[Aim of the exercise]
Lay out the portion of the records below that opens with the line containing "The width and height of the screenshot is (959, 360)." and closes with the line containing "click(x=44, y=112)" as a Markdown table, with columns headed Row and Line, one row per line, and skip any blank lines.

[Records for the exercise]
-- begin --
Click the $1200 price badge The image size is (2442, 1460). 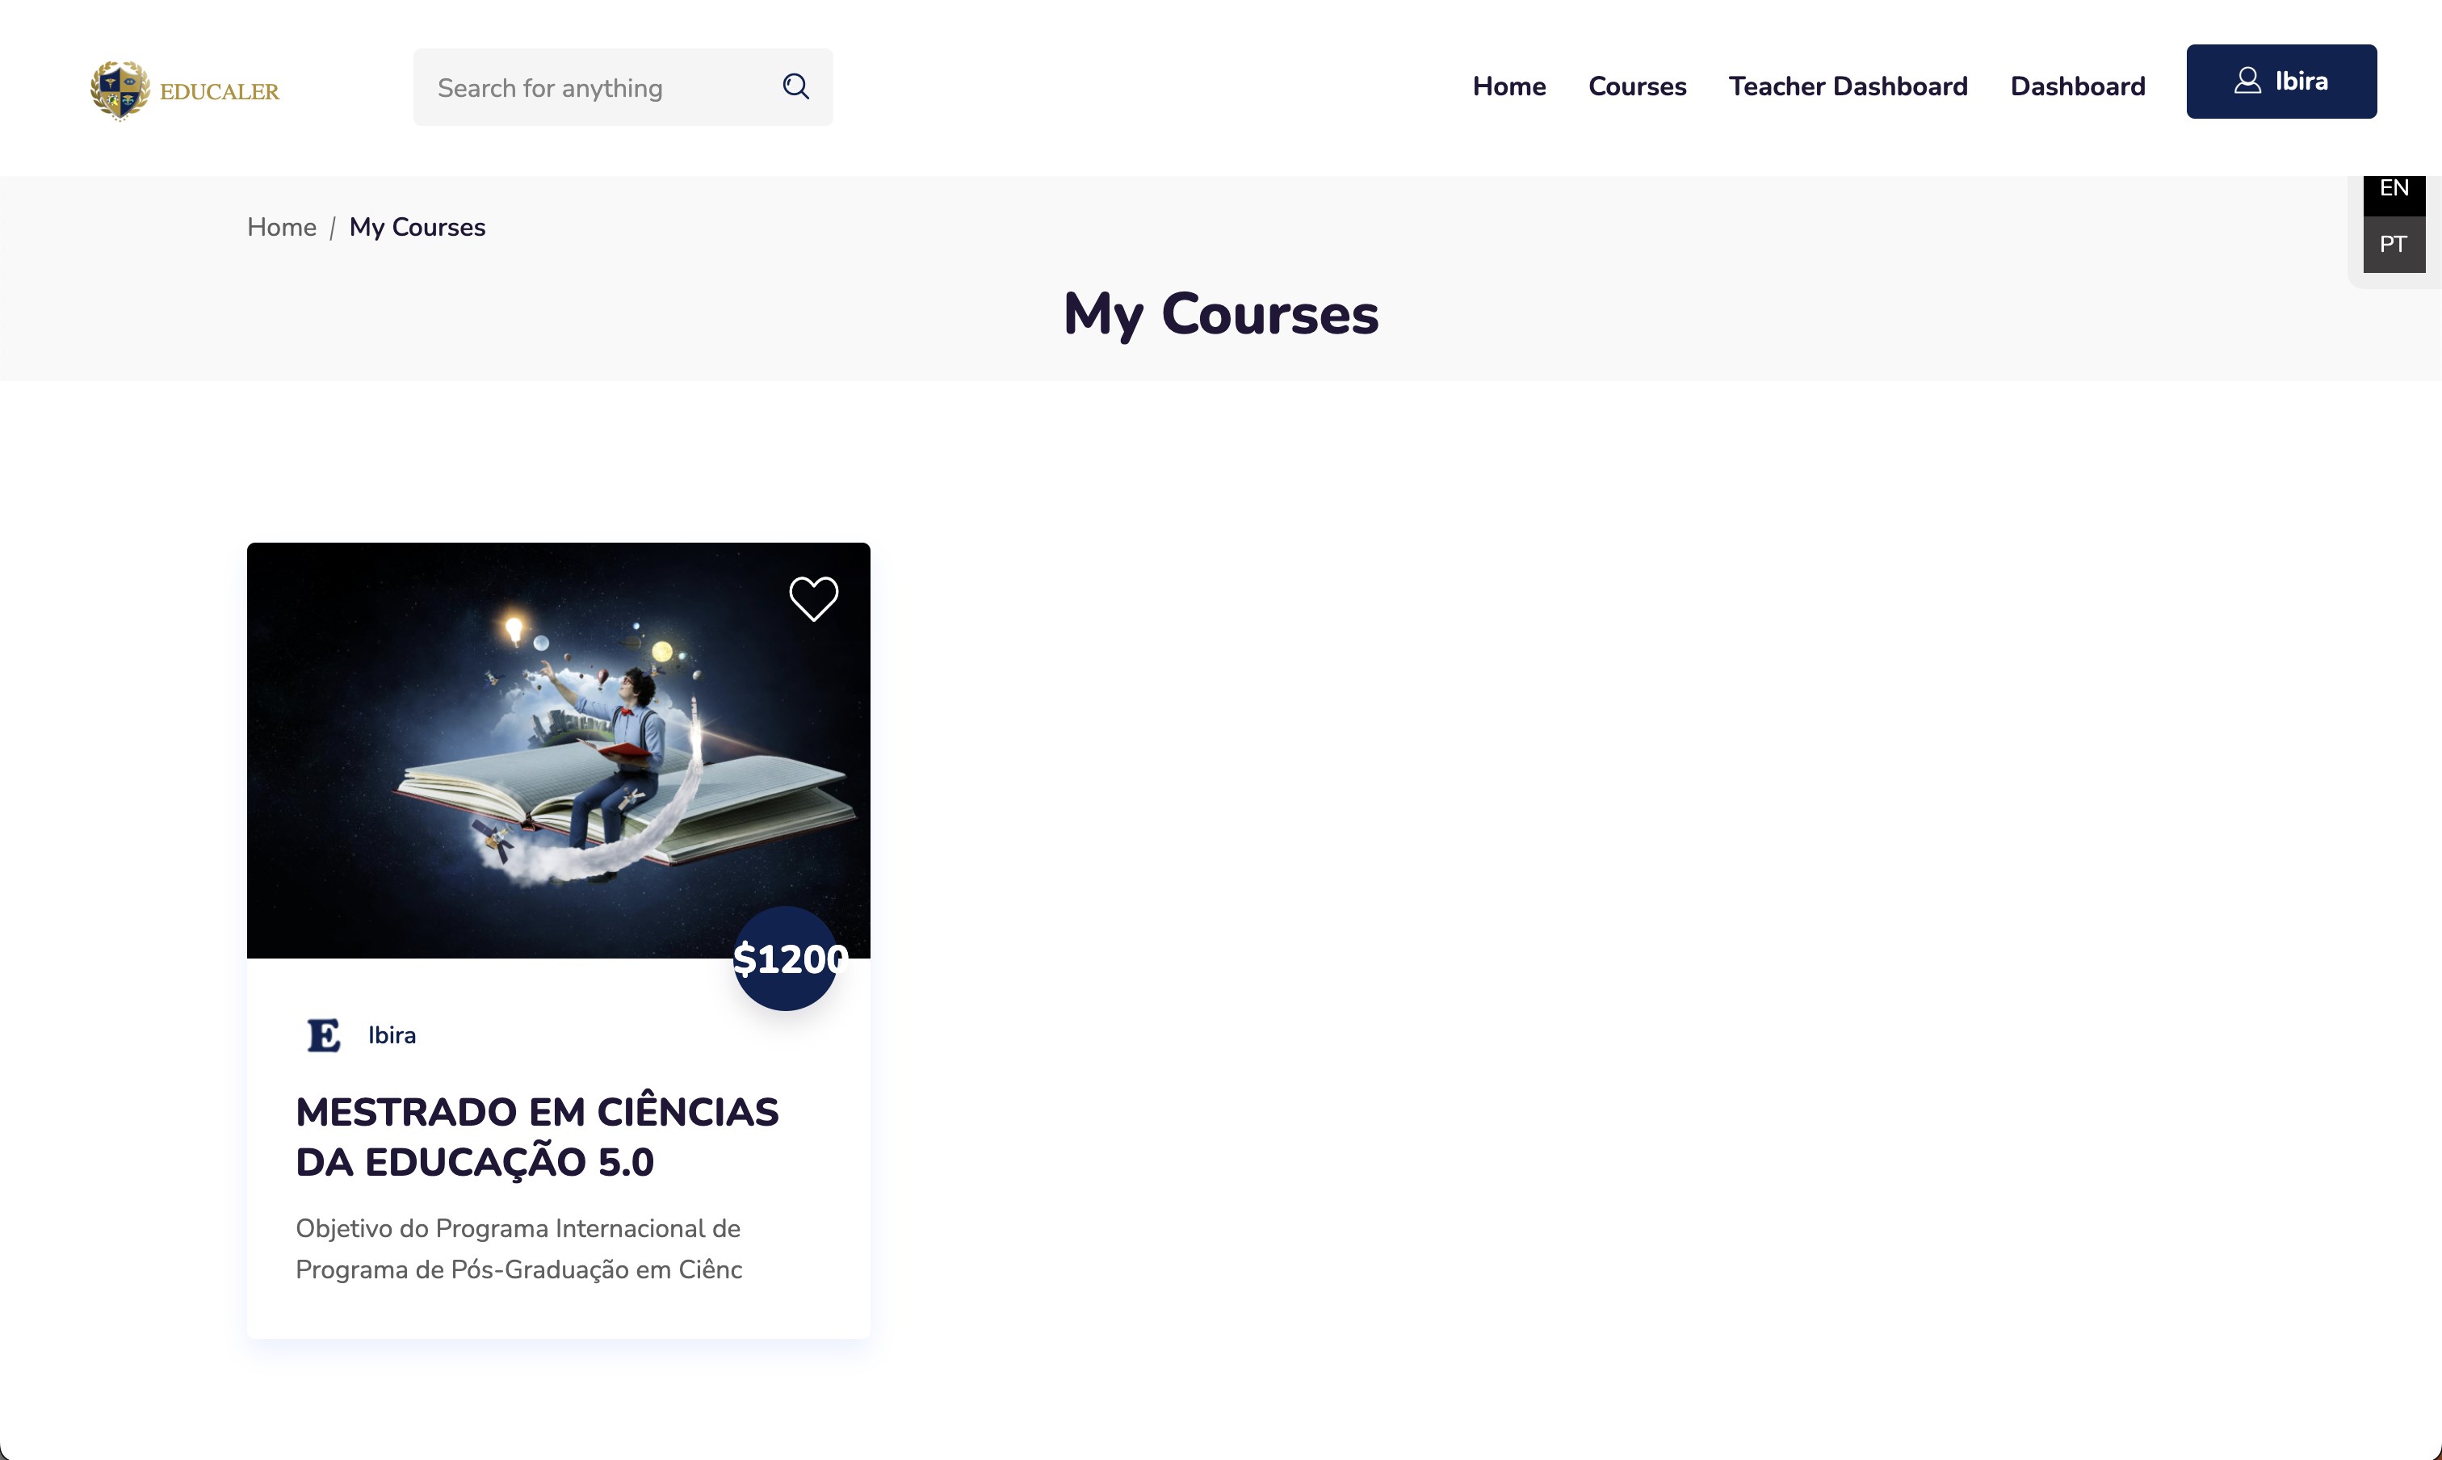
-- end --
-- begin --
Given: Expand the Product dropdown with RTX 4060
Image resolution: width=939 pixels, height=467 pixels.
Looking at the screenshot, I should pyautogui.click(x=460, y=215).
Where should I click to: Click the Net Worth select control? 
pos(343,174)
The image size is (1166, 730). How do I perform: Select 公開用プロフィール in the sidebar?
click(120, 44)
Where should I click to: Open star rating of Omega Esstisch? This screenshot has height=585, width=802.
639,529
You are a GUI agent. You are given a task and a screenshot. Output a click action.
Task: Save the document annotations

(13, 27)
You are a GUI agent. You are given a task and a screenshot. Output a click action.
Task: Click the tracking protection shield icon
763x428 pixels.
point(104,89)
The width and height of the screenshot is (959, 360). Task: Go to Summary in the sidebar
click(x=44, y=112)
-- end --
-- begin --
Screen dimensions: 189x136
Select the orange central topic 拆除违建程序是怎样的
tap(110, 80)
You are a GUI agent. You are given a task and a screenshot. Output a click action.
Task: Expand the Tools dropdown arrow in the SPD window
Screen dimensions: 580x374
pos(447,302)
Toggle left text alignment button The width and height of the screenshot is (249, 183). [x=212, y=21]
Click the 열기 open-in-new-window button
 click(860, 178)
-- end --
[Correct response]
| Row | Line |
|---|---|
| 1 | The width and height of the screenshot is (959, 360). Task: Go to Summary in the sidebar |
| 2 | click(x=44, y=112) |